In the course of the trial, Ivan Payne apologised to his victims under oath from the witness box. In his address to the court, Payne said he wanted to acknowledge he had hurt many people by his behaviour, including his victims, their family and friends, as well as his own family and friends.

"I am sorry for the hurt I have caused them all. I want them to know I deeply regret the hurt I caused them, " he said.

Fr Donal Dunne: 'mad and bad'
'I have waited since 1947 for this day'

Sentenced to two years in prison on 10 February, 1999 for sex offences going back many years in midlands schools.

He was close to his 79th birthday when sentenced.

A man's 50-year wait for justice ended that day on the cold granite courthouse steps in Tullamore, Co Offaly. Inside, a retired schoolteacher, Donal Dunne, had just been sentenced to two years in prison on sex-abuse charges.

As he was being led in handcuffs to prison, a former pupil of the retired teacher turned to reporters and said: "I have waited since 1947 for this day." The court had heard Dunne felt little remorse for crimes carried out in the 1950s and '60s against boys in schools in Dublin, Kilkenny, Offaly and Longford.

During the court proceedings, seven men sat opposite the bespectacled former teacher.

Two of them had sought court permission to observe proceedings. Two sat with their spouses.

They had come following the publicity generated by the hearing the year before when Dunne had pleaded guilty to 17 charges of indecent assault in counties Offaly and Kilkenny in the 1960s and 1970s.

Det Sgt Michael Dalton, the prosecuting garda, said others had come forward since details of the case were first published.

The earliest dealt with abuse in a Dublin school in 1947, and in Longford and in the choir loft of a Longford church between 1957 and 1961.

The victims heard defence counsel William Fennelly outline the medical reports on the defendant, who had been recently diagnosed as suffering from Parkinson's disease.

They fidgeted as Fennelly put forward the mitigating circumstances, saying Dunne had been himself the victim of child sexual abuse.

He had removed himself from the area where he could perpetrate atrocities on boys by teaching in a girls' school and coaching only GAA teams at a senior level.
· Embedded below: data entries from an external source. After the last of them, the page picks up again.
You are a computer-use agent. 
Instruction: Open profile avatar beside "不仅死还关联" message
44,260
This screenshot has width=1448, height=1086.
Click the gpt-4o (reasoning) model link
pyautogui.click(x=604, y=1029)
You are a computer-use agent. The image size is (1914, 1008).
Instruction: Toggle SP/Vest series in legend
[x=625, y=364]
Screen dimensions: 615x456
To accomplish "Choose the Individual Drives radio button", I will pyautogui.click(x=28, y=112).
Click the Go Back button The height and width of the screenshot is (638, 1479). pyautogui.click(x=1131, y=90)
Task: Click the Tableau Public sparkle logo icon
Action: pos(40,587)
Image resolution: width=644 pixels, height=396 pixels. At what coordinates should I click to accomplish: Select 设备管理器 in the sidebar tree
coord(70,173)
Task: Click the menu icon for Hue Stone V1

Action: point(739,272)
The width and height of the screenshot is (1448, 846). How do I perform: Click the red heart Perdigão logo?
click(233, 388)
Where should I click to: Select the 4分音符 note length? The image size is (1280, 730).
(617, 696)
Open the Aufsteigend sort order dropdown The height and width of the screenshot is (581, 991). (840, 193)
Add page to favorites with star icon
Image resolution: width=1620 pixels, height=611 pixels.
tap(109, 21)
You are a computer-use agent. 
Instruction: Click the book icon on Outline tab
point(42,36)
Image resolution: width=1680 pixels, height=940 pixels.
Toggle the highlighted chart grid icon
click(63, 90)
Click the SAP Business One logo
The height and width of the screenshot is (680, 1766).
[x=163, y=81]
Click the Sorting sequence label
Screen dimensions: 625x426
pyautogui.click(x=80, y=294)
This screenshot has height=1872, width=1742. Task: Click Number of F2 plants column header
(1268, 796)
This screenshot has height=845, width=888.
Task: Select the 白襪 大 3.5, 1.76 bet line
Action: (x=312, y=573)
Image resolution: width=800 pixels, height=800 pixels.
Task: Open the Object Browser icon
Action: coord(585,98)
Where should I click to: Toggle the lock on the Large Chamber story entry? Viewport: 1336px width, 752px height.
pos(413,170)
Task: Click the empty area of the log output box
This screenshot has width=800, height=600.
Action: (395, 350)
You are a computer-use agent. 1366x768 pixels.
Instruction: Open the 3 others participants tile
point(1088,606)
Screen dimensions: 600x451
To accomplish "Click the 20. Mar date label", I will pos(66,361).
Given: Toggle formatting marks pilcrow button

He was a non-smoker and a nondrinker and Dunne would say he was a good teacher. Dunne, he said, was now thoroughly "disgraced and reviled" but he was seeking to have the sentence suspended because of age and his guilty plea.

But Judge Anthony Kennedy said he had noted the psychiatric reports that Dunne had a long history of paedophilia and had given a very conservative estimate of the number of boys he had molested.

He had taken advantage of the innocence and vulnerability of young boys for his own perverse sexual excitement.

It was of very grave concern that he had been involved in the same activity which led to a conviction when he was aged 75.

The psychological reports indicated that he showed little signs of remorse and suggested a high risk of re-offending.

Dunne heard the judge say it seemed to him he had little alternative but to plead guilty.

When he delivered sentence and refused leave to appeal, the victims shook hands.

The two women embraced their partners and then one another. They all filed out of the court.

One of the men, who came from Dublin, stood on the court steps to see Dunne being led away.

Only he would speak openly to reporters and he told of the things which had been done to him by Dunne, a former Christian Brother.

"At last, at last, " he said. "I have been trying to track him down all my adult life." "When I was going to school we were all afraid of him. He was both bad and mad and he used to beat the shit out of me. He kicked me in the stomach, " he said.

"He was sexually molesting me one day and I hit him. He beat the pulp out of me and when I went home with a black eye my father said I probably deserved it, " he said.

"I was so afraid of him that I used to walk about in my bare feet so I would get a cold and would not have to go to school. He destroyed my life. But this is a good day for me, " he said.